Keep in mind that if you hold dual or multiple citizenships, you might still have obligations to your other country of citizenship, even if you become Canadian. For instance, you may have to serve in the military or pay taxes.
In addition, as a Canadian citizen, you will retain most of the benefits that you were enjoying as a permanent resident — free healthcare, public school education, social services, and more.

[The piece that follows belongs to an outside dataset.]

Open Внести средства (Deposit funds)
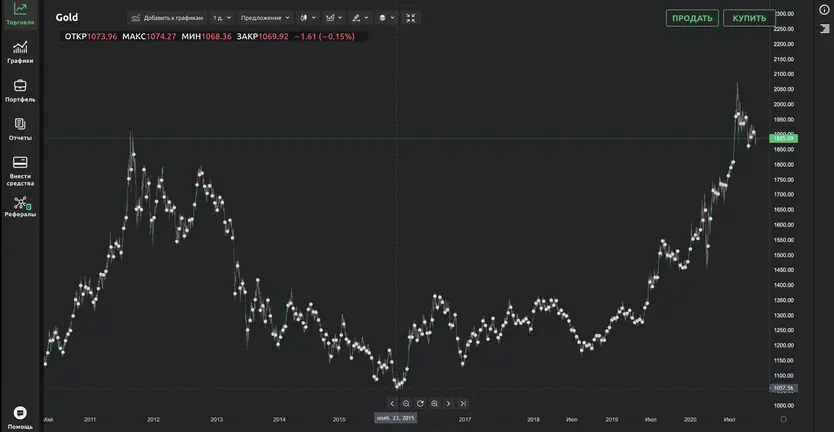The height and width of the screenshot is (432, 834). 20,171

To be eligible to become a Canadian citizen, you must:
- Be a permanent resident in Canada. You must not be under review for immigration or fraud reasons, be asked by Canadian officials to leave Canada, have unfulfilled conditions related to your PR status. You can apply with an expired PR card, though
- Have lived in Canada for at least 1095 days (3 years) out of the last 5 years before you apply. Children under age 18 who have a Canadian parent or a parent who is applying for citizenship at the same time do not have to meet this requirement
- Have filed your taxes. You need to have filed taxes in Canada for at least 3 years during the 5 years before the date of your application
- Prove your language skills. If you are 18 to 54 years of age, you must show that you can speak and listen in English or French and meet the Canadian Language Benchmarks (CLB) Level 4 or higher. This means you can take part in everyday conversations, use basic grammar, know enough common words and phrases to answer questions and express yourself
- Show how well you know Canada. If you’re 18 to 54 years of age, you need to take the citizenship test. You will need to answer 20 questions in English or French about the rights and responsibilities of Canadians and Canada’s history, geography, economy, government, laws, and symbols
- Pass the interview. You should go to an interview with a citizenship official. The interview is usually on the same day as the citizenship test
You are not eligible to apply for citizenship if you:
- Committed a crime in or outside Canada
- Are under a removal order (you have been asked by authorities to leave Canada)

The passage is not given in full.